1. 13

I started my programming career working on a proprietary ERP (Enterprise Resource Planning) system that still runs on a modified Clipper compiler. Most of my teammates had been working on this system longer than I have been alive, and throughout the years, they would always stress the importance of writing a “database-centric” backend. Now, what they meant by “database-centric” (consider “database” to refer to either Microsoft SQL Server or PostgreSQL) were as follows:

  1. Views were the contracts; you would write them thinking of your team and others.
  2. GET HTTP endpoints should avoid holding logic as they should be contained within the views.
  3. Inserting and modifying data should be done through the HTTP Endpoints to avoid giving write access to the database (database access was usually given to third parties too).

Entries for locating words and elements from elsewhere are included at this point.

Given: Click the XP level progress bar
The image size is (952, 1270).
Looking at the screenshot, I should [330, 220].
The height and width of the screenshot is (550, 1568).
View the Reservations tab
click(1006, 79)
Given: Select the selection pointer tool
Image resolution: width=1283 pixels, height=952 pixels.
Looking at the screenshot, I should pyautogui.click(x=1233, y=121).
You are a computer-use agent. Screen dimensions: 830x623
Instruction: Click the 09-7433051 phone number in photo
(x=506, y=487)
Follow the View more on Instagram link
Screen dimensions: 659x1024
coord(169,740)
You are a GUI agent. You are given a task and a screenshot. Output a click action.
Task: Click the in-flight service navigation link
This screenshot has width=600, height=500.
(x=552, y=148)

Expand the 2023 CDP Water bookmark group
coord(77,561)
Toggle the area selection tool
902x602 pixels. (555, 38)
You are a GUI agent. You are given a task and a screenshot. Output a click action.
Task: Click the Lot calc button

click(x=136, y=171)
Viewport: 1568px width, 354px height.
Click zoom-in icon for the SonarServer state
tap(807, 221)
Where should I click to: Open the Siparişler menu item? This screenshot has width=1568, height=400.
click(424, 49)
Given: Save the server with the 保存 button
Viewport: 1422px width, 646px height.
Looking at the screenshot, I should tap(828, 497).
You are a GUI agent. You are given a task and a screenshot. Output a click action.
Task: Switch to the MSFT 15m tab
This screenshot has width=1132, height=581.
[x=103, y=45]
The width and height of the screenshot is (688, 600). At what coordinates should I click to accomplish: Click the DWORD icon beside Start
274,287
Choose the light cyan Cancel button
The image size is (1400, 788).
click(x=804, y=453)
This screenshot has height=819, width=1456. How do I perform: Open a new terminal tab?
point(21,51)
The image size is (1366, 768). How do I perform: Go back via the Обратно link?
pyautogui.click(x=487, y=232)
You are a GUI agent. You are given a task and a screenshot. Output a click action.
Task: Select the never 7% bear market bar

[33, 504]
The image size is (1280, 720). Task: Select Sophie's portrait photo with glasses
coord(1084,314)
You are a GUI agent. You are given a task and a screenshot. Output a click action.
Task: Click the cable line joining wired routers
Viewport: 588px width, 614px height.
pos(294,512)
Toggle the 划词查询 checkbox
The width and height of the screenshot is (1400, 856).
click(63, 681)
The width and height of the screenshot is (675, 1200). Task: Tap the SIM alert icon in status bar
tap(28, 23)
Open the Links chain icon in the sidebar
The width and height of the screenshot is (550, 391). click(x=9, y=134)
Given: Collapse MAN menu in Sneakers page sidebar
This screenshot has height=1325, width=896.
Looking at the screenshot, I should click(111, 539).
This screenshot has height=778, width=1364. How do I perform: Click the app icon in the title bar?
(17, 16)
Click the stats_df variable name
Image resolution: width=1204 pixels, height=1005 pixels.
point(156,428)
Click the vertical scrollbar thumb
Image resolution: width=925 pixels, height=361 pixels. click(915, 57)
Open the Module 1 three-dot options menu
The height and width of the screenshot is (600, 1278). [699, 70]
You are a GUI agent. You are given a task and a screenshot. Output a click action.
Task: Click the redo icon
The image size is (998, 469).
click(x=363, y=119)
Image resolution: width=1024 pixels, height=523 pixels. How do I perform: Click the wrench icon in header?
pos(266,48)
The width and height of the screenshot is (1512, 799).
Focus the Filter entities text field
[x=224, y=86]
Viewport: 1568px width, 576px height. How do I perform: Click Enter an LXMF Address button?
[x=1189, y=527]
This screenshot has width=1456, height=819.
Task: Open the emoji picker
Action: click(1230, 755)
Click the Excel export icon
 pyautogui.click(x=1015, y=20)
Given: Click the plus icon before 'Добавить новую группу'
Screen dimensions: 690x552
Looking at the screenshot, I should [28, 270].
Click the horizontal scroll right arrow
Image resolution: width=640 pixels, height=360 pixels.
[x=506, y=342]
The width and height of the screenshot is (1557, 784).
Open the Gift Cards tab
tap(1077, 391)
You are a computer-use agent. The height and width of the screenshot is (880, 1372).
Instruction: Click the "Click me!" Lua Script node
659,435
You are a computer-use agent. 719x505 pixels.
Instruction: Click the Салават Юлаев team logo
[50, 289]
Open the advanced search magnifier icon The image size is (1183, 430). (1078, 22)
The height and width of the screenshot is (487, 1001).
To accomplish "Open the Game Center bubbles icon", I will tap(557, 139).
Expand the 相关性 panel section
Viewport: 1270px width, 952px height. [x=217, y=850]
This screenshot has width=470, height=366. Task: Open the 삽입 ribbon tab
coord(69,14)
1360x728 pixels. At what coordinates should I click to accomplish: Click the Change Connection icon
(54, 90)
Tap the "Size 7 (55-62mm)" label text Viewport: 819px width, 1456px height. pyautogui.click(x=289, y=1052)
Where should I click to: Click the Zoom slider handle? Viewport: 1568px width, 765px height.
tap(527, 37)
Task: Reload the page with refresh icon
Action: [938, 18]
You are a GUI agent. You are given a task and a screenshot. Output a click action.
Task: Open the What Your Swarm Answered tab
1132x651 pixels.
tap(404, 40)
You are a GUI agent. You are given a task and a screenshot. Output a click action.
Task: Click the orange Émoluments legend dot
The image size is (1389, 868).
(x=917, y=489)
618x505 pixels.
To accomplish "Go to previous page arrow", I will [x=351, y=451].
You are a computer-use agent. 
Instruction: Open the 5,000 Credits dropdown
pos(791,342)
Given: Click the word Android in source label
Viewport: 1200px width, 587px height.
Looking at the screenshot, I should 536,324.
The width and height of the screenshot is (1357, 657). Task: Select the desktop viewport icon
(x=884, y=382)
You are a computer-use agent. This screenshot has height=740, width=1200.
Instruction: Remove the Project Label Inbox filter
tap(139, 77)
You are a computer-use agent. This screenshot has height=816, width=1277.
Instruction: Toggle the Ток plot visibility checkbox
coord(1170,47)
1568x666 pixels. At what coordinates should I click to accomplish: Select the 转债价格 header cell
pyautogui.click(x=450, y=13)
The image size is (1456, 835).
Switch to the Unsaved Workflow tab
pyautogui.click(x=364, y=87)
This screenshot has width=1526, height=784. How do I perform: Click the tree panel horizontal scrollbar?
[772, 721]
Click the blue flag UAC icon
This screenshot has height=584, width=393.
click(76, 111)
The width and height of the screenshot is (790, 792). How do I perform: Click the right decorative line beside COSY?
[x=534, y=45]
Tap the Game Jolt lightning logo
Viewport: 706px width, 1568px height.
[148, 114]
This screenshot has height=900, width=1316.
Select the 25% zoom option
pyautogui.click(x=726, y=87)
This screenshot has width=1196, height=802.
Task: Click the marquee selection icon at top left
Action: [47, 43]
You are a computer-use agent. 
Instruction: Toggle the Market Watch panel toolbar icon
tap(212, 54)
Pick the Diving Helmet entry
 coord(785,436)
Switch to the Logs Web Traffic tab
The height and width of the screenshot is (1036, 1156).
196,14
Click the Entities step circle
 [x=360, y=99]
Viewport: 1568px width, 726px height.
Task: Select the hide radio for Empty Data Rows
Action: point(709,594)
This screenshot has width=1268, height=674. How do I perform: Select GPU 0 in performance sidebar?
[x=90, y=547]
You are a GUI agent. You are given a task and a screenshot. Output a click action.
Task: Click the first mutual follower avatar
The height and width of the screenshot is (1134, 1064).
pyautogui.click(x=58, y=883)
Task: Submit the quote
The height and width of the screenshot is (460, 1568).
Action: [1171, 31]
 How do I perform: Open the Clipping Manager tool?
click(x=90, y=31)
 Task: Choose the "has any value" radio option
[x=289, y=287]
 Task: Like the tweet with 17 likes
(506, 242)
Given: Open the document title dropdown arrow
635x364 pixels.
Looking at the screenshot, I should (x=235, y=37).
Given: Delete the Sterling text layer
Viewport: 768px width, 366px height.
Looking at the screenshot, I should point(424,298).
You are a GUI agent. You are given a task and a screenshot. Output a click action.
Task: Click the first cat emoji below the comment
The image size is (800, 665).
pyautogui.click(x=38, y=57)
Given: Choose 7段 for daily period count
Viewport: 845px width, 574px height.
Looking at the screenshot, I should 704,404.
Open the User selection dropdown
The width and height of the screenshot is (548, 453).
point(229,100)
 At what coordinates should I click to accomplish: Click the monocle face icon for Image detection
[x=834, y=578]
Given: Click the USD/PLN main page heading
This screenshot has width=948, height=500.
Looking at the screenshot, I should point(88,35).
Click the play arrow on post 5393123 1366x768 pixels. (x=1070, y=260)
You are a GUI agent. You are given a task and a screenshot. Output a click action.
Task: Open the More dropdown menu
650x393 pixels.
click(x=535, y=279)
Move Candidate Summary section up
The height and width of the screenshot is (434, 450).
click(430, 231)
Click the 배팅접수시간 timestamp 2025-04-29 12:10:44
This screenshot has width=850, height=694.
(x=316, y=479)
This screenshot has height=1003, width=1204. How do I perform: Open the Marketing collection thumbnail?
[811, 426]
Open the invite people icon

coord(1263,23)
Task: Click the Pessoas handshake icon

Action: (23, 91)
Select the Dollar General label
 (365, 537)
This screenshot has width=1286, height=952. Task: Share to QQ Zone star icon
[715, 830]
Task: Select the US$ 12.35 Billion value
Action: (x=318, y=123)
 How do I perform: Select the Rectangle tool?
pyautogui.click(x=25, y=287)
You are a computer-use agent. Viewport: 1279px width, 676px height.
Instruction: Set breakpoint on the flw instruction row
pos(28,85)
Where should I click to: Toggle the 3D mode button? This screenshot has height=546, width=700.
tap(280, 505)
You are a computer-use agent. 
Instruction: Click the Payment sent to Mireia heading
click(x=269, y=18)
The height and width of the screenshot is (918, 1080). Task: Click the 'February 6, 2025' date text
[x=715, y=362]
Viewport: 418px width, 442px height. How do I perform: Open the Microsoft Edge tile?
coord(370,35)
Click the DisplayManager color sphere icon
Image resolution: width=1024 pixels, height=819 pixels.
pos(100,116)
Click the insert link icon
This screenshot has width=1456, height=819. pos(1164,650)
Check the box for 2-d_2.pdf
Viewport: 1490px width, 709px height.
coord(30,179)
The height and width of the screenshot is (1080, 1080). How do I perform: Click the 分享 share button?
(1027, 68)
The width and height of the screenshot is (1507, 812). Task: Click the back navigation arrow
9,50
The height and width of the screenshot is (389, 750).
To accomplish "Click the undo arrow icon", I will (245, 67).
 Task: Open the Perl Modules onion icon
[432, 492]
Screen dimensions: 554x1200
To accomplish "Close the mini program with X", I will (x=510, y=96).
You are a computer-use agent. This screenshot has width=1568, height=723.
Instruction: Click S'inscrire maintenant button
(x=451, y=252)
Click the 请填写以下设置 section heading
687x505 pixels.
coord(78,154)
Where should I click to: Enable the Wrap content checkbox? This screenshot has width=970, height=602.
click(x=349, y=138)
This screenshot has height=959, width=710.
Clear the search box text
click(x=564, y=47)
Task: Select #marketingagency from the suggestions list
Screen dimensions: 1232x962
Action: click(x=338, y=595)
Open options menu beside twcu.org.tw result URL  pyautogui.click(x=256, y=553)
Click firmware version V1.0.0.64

We followed these rules, and they worked quite well. I recall that we would catch contract breakages quite often because we were also consuming the views we wrote, and performance was easier to tackle as we only had to tune the database (and the tooling for SQL databases is awesome).

Given the context, I now have the same amount of experience working as a regular backend software engineer. I write RESTful or gRPC APIs in Go, .NET, and Python, though I use the same databases as in my previous experience. However, I have noticed that people usually avoid using the databases in the same way as I used to. Instead of views, we use OpenAPI or Protocol Buffer to define our contracts. Querying data is also done through HTTP endpoints instead of the views. I see that access to databases is usually discouraged altogether, which I find strange as, in my experience, the database is even the piece that has the least downtime of the entire stack.

I must confess that I still haven’t had the chance to work with the “database-centric” setup in my newest experiences. For this reason, I want to ask you! Have you ever worked this way?

  • What were the main pain-points?
  • Which tools did you use?
  • Would you have done anything differently?

Feel free to describe your experiences with similar setups!

  1.  

    1. 7

      The main pain points of views as interfaces are:

      1. If your consumers can’t handle making joins you can end up with views that have a lot of joins, hitting speed (or if you change the data model you can end up there)

      2. Your consumers need to actually be able to handle using a sql database or you end maintaining their queries for them

      3. Your consumers can write stupid queries that take down the database.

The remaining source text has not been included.